Exercise data below:
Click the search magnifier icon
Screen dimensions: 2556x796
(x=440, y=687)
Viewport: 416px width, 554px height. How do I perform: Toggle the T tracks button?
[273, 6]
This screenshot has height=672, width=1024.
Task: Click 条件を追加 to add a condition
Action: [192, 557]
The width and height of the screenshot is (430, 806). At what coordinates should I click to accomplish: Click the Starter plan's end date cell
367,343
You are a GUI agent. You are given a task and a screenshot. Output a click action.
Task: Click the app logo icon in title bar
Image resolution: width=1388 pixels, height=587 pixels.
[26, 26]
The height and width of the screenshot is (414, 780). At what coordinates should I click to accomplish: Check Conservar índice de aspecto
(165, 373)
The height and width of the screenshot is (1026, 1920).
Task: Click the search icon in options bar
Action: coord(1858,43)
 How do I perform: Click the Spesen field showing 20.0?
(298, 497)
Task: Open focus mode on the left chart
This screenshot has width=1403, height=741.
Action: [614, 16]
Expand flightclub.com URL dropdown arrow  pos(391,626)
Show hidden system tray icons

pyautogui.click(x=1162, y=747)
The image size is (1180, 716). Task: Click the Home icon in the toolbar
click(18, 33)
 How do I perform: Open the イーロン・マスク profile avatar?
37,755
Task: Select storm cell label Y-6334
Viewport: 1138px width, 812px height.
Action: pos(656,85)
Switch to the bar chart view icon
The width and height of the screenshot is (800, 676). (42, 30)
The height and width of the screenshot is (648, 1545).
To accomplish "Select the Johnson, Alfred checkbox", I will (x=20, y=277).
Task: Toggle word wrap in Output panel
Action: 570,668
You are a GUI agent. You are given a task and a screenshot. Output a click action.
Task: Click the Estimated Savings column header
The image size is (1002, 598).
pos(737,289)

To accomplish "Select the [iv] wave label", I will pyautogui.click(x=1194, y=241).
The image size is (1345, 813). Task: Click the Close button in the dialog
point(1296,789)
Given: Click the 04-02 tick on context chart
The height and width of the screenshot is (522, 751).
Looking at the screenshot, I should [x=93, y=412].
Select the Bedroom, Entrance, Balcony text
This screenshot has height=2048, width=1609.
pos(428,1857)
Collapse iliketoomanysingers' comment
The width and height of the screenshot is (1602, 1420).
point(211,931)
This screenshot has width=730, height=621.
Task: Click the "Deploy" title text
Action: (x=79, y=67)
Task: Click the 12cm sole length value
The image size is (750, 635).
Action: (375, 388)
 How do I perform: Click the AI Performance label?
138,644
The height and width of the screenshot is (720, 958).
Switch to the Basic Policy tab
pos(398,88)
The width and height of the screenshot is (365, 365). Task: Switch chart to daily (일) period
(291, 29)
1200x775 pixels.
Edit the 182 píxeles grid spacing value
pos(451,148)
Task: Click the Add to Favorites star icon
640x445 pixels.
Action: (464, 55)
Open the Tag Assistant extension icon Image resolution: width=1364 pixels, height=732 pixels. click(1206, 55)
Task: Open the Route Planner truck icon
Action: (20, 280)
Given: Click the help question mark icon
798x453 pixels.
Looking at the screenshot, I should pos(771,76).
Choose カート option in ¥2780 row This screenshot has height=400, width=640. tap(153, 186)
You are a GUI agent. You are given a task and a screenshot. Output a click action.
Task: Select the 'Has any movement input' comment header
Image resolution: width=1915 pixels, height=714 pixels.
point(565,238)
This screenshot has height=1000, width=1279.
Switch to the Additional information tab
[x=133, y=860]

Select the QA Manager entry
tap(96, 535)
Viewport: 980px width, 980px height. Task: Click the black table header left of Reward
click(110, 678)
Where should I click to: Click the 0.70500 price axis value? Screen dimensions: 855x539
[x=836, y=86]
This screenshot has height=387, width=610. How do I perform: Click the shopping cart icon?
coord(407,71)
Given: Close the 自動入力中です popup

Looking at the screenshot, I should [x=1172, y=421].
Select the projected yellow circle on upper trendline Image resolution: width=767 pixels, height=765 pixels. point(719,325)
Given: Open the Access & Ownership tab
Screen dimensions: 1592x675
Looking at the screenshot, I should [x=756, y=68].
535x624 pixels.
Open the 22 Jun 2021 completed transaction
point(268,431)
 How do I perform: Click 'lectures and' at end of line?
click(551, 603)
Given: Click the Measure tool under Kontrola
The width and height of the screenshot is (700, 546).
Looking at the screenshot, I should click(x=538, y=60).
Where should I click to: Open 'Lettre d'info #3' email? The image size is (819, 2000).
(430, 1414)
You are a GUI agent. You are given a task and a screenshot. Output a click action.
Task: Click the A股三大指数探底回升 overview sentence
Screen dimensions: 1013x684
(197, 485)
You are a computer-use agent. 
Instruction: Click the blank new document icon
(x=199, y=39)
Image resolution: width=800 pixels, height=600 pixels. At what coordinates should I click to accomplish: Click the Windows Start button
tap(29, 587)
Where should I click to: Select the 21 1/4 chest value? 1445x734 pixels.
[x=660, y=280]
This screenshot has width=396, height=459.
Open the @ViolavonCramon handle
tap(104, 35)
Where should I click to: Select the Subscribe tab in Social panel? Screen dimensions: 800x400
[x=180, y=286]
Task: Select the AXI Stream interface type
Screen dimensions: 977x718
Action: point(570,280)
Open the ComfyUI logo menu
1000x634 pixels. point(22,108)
End of Exercise data.
**Task item:** An exact transcription of all the entries is needed.

**Your solution:**
Click the search magnifier icon
Screen dimensions: 2556x796
(x=440, y=687)
Viewport: 416px width, 554px height. How do I perform: Toggle the T tracks button?
[273, 6]
This screenshot has height=672, width=1024.
Task: Click 条件を追加 to add a condition
Action: [192, 557]
The width and height of the screenshot is (430, 806). At what coordinates should I click to accomplish: Click the Starter plan's end date cell
367,343
You are a GUI agent. You are given a task and a screenshot. Output a click action.
Task: Click the app logo icon in title bar
Image resolution: width=1388 pixels, height=587 pixels.
[26, 26]
The height and width of the screenshot is (414, 780). At what coordinates should I click to accomplish: Check Conservar índice de aspecto
(165, 373)
The height and width of the screenshot is (1026, 1920).
Task: Click the search icon in options bar
Action: coord(1858,43)
 How do I perform: Click the Spesen field showing 20.0?
(298, 497)
Task: Open focus mode on the left chart
This screenshot has width=1403, height=741.
Action: [614, 16]
Expand flightclub.com URL dropdown arrow  pos(391,626)
Show hidden system tray icons

pyautogui.click(x=1162, y=747)
The image size is (1180, 716). Task: Click the Home icon in the toolbar
click(18, 33)
 How do I perform: Open the イーロン・マスク profile avatar?
37,755
Task: Select storm cell label Y-6334
Viewport: 1138px width, 812px height.
Action: pos(656,85)
Switch to the bar chart view icon
The width and height of the screenshot is (800, 676). (42, 30)
The height and width of the screenshot is (648, 1545).
To accomplish "Select the Johnson, Alfred checkbox", I will (x=20, y=277).
Task: Toggle word wrap in Output panel
Action: 570,668
You are a GUI agent. You are given a task and a screenshot. Output a click action.
Task: Click the Estimated Savings column header
The image size is (1002, 598).
pos(737,289)

To accomplish "Select the [iv] wave label", I will pyautogui.click(x=1194, y=241).
The image size is (1345, 813). Task: Click the Close button in the dialog
point(1296,789)
Given: Click the 04-02 tick on context chart
The height and width of the screenshot is (522, 751).
Looking at the screenshot, I should [x=93, y=412].
Select the Bedroom, Entrance, Balcony text
This screenshot has height=2048, width=1609.
pos(428,1857)
Collapse iliketoomanysingers' comment
The width and height of the screenshot is (1602, 1420).
point(211,931)
This screenshot has width=730, height=621.
Task: Click the "Deploy" title text
Action: (x=79, y=67)
Task: Click the 12cm sole length value
The image size is (750, 635).
Action: (375, 388)
 How do I perform: Click the AI Performance label?
138,644
The height and width of the screenshot is (720, 958).
Switch to the Basic Policy tab
pos(398,88)
The width and height of the screenshot is (365, 365). Task: Switch chart to daily (일) period
(291, 29)
1200x775 pixels.
Edit the 182 píxeles grid spacing value
pos(451,148)
Task: Click the Add to Favorites star icon
640x445 pixels.
Action: (464, 55)
Open the Tag Assistant extension icon Image resolution: width=1364 pixels, height=732 pixels. click(1206, 55)
Task: Open the Route Planner truck icon
Action: (20, 280)
Given: Click the help question mark icon
798x453 pixels.
Looking at the screenshot, I should pos(771,76).
Choose カート option in ¥2780 row This screenshot has height=400, width=640. tap(153, 186)
You are a GUI agent. You are given a task and a screenshot. Output a click action.
Task: Select the 'Has any movement input' comment header
Image resolution: width=1915 pixels, height=714 pixels.
point(565,238)
This screenshot has height=1000, width=1279.
Switch to the Additional information tab
[x=133, y=860]

Select the QA Manager entry
tap(96, 535)
Viewport: 980px width, 980px height. Task: Click the black table header left of Reward
click(110, 678)
Where should I click to: Click the 0.70500 price axis value? Screen dimensions: 855x539
[x=836, y=86]
This screenshot has height=387, width=610. How do I perform: Click the shopping cart icon?
coord(407,71)
Given: Close the 自動入力中です popup

Looking at the screenshot, I should [x=1172, y=421].
Select the projected yellow circle on upper trendline Image resolution: width=767 pixels, height=765 pixels. point(719,325)
Given: Open the Access & Ownership tab
Screen dimensions: 1592x675
Looking at the screenshot, I should [x=756, y=68].
535x624 pixels.
Open the 22 Jun 2021 completed transaction
point(268,431)
 How do I perform: Click 'lectures and' at end of line?
click(551, 603)
Given: Click the Measure tool under Kontrola
The width and height of the screenshot is (700, 546).
Looking at the screenshot, I should click(x=538, y=60).
Where should I click to: Open 'Lettre d'info #3' email? The image size is (819, 2000).
(430, 1414)
You are a GUI agent. You are given a task and a screenshot. Output a click action.
Task: Click the A股三大指数探底回升 overview sentence
Screen dimensions: 1013x684
(197, 485)
You are a computer-use agent. 
Instruction: Click the blank new document icon
(x=199, y=39)
Image resolution: width=800 pixels, height=600 pixels. At what coordinates should I click to accomplish: Click the Windows Start button
tap(29, 587)
Where should I click to: Select the 21 1/4 chest value? 1445x734 pixels.
[x=660, y=280]
This screenshot has width=396, height=459.
Open the @ViolavonCramon handle
tap(104, 35)
Where should I click to: Select the Subscribe tab in Social panel? Screen dimensions: 800x400
[x=180, y=286]
Task: Select the AXI Stream interface type
Screen dimensions: 977x718
Action: point(570,280)
Open the ComfyUI logo menu
1000x634 pixels. point(22,108)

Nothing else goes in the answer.